Jan Paweł II i Tadeusz Rydzyk – katolicyzm sięga bruku

Przez blisko dwie dekady winny pedofilii b. kardynał Theodore McCarrick przekazał ok. 600 tys. USD innym duchownym – pisze w piątek „Washington Post”. Wśród nich byli watykańscy dostojnicy, w tym dwóch papieży, oraz urzędnicy kościelni decydujący w sprawie jego oskarżeń.

Kilka osób, które otrzymały pieniądze od wydalonego w tym roku ze stanu kapłańskiego McCarricka, były „bezpośrednio zaangażowane” w ocenę stawianych mu zarzutów – pisze „Washington Post”.

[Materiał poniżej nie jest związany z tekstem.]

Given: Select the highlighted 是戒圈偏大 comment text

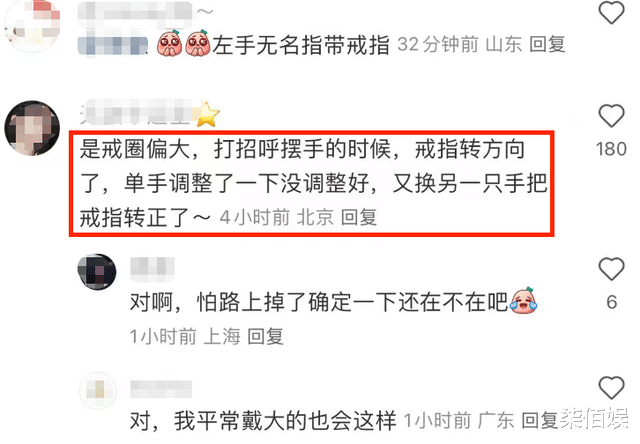Looking at the screenshot, I should (x=313, y=183).
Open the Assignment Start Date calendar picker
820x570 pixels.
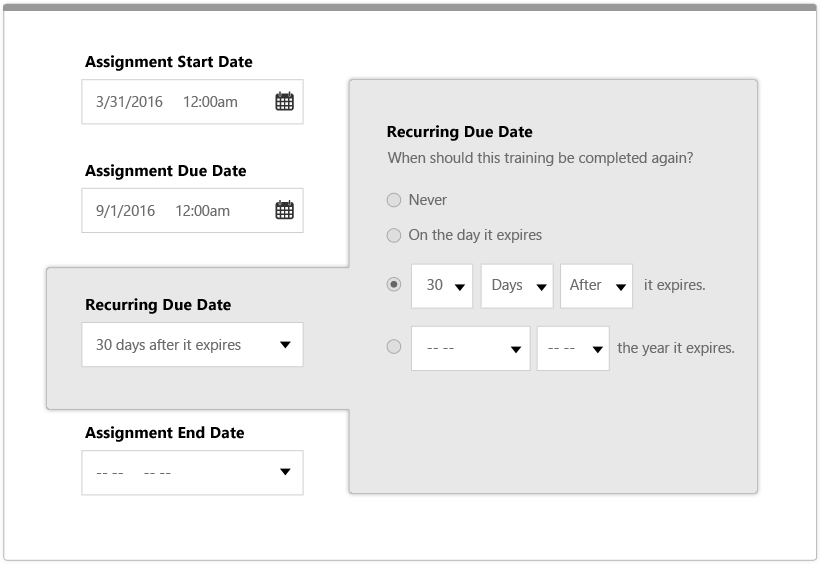284,101
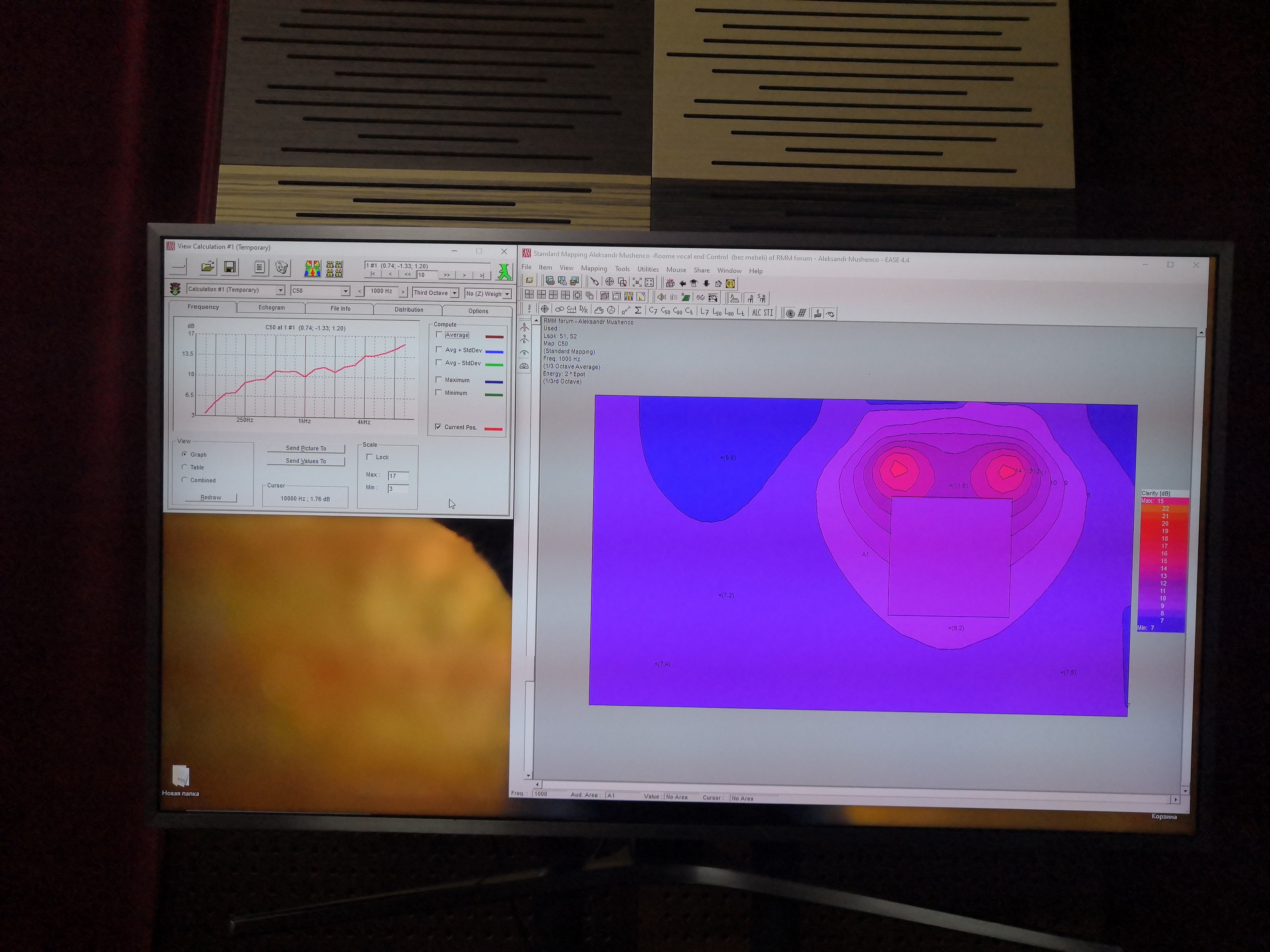Click the L80 toolbar icon
Viewport: 1270px width, 952px height.
pos(729,312)
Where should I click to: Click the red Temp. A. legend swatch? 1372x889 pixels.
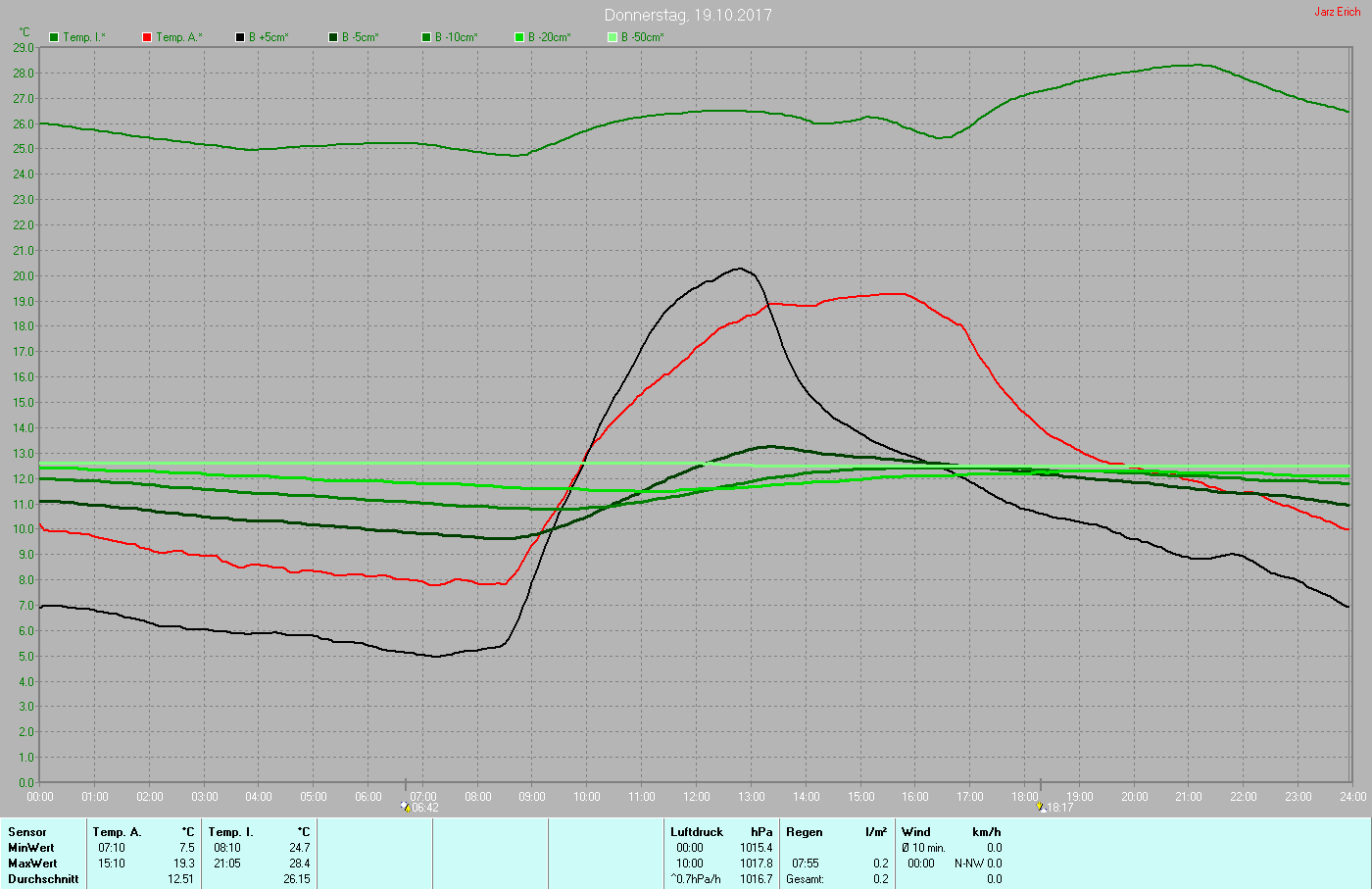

Dokumenty finansowe, na których opiera swój artykuł amerykański dziennik, to dane z rachunku w archidiecezji Waszyngtonu, gdzie McCarrick od 2001 roku był arcybiskupem.

Na to specjalne kościelne konto pieniądze przesyłali bogaci donatorzy. Były duchowny mógł wydawać fundusze zgodnie ze swoim uznaniem i miał – jak potwierdziła archidiecezja – wyłączną kontrolę nad środkami.

W ciągu 17 lat na fundusz przesłano ponad 6 mln USD. Z wykazów finansowych wynika, że McCarrick przekazał miliony dolarów katolickim organizacjom charytatywnym w USA i Rzymie oraz pomagającym w biednych i ogarniętych konfliktami krajach. Blisko 200 czeków wystawiono jednak na duchownych, w tym ponad 60 na arcybiskupów oraz kardynałów.

Jak pisze „Washington Post”, „od 2001 do 2005 roku McCarrick przesłał 90 tys. USD papieżowi Janowi Pawłowi II„, a następca polskiego papieża, Benedykt XVI, „otrzymał 291 tys. USD, z czego większość 250 tys. USD w czeku z maja 2005 roku”, w miesiąc po jego wyborze na Stolicę Piotrową.

Pieniądze wysyłane są papieżom przez różne osoby i podmioty z przeznaczeniem na cele dobroczynne.

Jak pisze „WP”, przedstawiciele byłych papieży odmówili komentarza lub przekazali, że nie dysponują informacjami o przesyłanych środkach.

Watykańscy duchowni, w oświadczeniach o funduszach od McCarricka, opisywali czeki jako zwyczajowe dary w okresie Bożego Narodzenia lub wyraz uznania dla ich służby. Pieniądze – zaznaczali – przekazywano następnie m.in. na cele charytatywne.

Środki te „nie miały żadnego wpływu na proces podejmowania decyzji kardynała” – przekazał rzecznik kardynała Leonardo Sandriego. Duchowny otrzymał od McCarricka 6,5 tys. USD.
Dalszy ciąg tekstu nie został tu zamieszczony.